▸ **Document segment**:
_ _ _ _ _ _ _
If you talk to almost any architect, and any reputable architect at all, they will tell you that New York has a much larger percentage of low-quality architecture than most American cities, and it's because there's so much money to be made here that civic pride gets lost. Manhattan is very much a example of the consequences of market forces, but not a particularly good example of urban design. It's successes are not created by the market, but by planners: the grid, which though dull, was not only useful, but remains so after 200 years (this year!); the first zoning law which gave us the tapered skyscraper when the market was choking the sky.
I don't pretend that all the voices clamoring for the preservation of this townhouse are urban historians and urban planners, but what's presumptuous is that you assume that no one knows anything about urban design. Some of us do.
While we're distinguishing between success and failure, let's also distinguish between "community" and "hotel district." Recall, as I'm sure you know, this street is zoned for commercial bulk (6FAR), with severe residential restriction (<3.44FAR). (So you see, there's NO free market force at play here: it's the city that has directed it and planned it.) It'll be a hotel, not rediential. Now, hotels provide lots of jobs, and lots of nearby nightlife revenue, especially desirable to city coffers in a recession -- bars do better in a recession than most businesses. So you can see what the real story is here.
What kind of "community" does a hotel district create? A lot of nightlife -- you can actually see the meatpacking district for an empirical study -- and attending businesses that crucially draw outsiders, tourists, trend-seekers. Very well, that's an important part of NYC. But that is not what is meant by "community" -- people who live in a place and commune with one another. Should one part of the city -- its revenue resource -- displace another important part of the city -- its community? Why?
You can't argue that it's replacing one community with another. This is a case of community displacement without community replacement. It's as if a whole series of communities were removed for the construction of an industrial wasteland. What happens to the life of that place?
The argument you should be making, N-L-A-L, is that this neighborhood has already lost most of its neighborhood character, so preserving it is mere historical sentimentality. But I think a lot of us recognize that, despite the radical change in the last decade, there is still something distinctive about the EV/LES. It is still a mixed neighborhood (or at least not yet a white ghetto) and that is extremely rare in NY.
Whether a high-rise upscale taxi-cab-culture residential development creates community the way low-rise low-income neighborhoods do, is an interesting question. I grew up in former and lived in the latter. There is such a thing as community in the former, but it is much more diffuse than the community of the latter. I welcome both in a city. Both!: not the former at the expense of the latter. Right now, the low-rise low-income neighborhoods are vulnerable. I wish this uproar were about the low-income as well as the low-rise, but I'll take half a loaf since both are at risk and need defense.
I grew up in former and lived in the latter. There is such a thing as community in the former, but it is much more diffuse than the community of the latter.
_ _ _ _ _ _ _
▸ **Input data**:
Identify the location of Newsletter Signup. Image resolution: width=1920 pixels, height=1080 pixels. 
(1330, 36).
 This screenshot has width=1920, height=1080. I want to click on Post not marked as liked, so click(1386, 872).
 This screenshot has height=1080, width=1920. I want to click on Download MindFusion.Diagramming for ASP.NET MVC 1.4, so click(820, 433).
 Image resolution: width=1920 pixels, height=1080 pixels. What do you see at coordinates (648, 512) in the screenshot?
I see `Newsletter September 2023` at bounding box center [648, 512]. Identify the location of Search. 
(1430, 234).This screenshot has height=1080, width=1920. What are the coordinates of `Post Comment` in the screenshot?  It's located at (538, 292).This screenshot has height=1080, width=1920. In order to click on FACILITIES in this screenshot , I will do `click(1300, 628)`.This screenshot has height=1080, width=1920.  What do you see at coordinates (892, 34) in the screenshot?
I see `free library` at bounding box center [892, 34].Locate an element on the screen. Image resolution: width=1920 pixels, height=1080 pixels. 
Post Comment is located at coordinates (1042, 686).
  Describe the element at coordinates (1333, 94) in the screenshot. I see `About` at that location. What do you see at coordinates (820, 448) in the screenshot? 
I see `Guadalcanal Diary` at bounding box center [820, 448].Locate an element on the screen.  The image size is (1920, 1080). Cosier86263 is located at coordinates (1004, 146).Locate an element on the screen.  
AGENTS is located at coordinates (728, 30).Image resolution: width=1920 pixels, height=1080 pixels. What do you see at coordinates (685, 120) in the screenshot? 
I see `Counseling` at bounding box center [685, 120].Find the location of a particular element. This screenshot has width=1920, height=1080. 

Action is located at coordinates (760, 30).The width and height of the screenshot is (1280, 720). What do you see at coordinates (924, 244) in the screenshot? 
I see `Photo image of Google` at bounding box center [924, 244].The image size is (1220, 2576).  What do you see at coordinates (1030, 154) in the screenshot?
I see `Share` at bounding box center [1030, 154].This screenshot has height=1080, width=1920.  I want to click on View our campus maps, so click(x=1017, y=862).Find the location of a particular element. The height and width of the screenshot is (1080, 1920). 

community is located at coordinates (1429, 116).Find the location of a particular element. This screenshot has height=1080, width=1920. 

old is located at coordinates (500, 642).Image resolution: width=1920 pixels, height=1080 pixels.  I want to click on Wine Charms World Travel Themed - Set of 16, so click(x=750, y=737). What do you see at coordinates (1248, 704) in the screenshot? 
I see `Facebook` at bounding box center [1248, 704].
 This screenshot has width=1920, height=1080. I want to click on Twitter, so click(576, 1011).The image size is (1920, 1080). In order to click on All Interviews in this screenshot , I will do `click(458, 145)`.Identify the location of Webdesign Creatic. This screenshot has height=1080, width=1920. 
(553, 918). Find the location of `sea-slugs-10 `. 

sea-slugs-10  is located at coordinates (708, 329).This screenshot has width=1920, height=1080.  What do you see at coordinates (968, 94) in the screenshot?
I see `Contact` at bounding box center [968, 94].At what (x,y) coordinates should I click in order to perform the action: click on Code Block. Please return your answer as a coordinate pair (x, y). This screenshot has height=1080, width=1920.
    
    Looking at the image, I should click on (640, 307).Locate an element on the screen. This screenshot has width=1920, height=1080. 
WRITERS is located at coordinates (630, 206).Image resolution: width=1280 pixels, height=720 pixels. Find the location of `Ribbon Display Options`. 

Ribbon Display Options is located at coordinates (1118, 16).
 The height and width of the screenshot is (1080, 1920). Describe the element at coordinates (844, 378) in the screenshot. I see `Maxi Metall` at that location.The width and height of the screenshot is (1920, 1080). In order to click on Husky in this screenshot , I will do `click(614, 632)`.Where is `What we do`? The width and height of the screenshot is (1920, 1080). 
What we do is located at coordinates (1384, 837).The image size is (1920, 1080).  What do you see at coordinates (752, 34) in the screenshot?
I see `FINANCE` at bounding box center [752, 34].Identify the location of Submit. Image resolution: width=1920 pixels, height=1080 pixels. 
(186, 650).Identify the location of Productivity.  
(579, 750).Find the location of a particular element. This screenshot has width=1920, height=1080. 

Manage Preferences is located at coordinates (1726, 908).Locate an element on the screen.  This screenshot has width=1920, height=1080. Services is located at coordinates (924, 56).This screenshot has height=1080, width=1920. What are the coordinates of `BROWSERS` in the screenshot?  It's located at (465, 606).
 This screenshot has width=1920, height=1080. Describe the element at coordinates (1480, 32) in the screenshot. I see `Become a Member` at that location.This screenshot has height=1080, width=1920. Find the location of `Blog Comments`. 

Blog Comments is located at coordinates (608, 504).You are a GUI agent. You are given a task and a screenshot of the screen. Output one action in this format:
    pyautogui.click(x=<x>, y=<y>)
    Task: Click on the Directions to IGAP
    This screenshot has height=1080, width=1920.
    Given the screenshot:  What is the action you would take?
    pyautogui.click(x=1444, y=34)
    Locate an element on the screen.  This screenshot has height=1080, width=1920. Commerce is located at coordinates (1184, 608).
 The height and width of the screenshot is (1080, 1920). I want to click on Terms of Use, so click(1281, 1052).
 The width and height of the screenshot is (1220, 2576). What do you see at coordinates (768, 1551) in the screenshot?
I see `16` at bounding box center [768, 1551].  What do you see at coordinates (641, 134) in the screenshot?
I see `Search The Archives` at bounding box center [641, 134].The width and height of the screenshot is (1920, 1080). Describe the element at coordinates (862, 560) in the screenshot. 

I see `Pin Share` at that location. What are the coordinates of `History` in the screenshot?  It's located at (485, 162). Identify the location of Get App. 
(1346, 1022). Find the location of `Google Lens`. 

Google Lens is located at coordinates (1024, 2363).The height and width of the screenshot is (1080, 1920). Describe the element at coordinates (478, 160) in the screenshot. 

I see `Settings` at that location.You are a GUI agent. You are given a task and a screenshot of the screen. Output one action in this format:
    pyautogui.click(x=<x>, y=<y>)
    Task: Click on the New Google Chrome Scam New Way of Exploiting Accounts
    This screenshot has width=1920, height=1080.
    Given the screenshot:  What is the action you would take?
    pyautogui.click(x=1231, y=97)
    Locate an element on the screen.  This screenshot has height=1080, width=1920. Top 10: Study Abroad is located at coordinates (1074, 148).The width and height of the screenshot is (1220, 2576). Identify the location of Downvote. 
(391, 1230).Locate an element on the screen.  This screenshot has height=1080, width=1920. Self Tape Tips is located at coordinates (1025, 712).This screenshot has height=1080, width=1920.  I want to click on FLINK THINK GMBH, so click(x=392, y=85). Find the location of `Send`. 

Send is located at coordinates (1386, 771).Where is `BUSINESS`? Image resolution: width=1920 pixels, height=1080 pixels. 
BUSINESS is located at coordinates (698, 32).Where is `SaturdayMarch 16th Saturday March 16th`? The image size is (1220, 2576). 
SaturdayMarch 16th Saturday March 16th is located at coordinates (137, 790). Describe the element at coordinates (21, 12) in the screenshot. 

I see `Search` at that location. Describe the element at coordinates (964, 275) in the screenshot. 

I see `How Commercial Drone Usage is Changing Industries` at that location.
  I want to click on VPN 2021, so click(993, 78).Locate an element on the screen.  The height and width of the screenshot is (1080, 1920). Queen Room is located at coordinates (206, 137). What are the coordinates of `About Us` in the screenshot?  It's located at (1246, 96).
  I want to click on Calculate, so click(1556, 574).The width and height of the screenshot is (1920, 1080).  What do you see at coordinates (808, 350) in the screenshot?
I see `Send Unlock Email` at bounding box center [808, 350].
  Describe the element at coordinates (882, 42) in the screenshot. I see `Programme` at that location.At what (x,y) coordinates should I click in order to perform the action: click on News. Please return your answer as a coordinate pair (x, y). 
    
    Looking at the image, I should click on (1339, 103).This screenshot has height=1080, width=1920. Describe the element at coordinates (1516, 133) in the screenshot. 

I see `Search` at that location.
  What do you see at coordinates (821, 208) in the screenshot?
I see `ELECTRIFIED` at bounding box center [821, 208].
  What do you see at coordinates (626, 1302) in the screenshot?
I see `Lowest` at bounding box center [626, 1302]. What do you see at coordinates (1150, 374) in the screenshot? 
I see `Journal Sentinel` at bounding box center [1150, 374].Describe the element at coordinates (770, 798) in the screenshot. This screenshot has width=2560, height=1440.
_ _ _ _ _ _ _
▸ **Activities**:
**a)** From the townhouse preservation comment, copy the passage starting with "The argument you" and going on through "rare in NY.".
**b)** In the townhouse preservation comment, what floor area ratio is the street zoned for commercial bulk?

▸ **Answers to the exercises**:
**a)**
The argument you should be making, N-L-A-L, is that this neighborhood has already lost most of its neighborhood character, so preserving it is mere historical sentimentality. But I think a lot of us recognize that, despite the radical change in the last decade, there is still something distinctive about the EV/LES. It is still a mixed neighborhood (or at least not yet a white ghetto) and that is extremely rare in NY.

**b)** 6 FAR.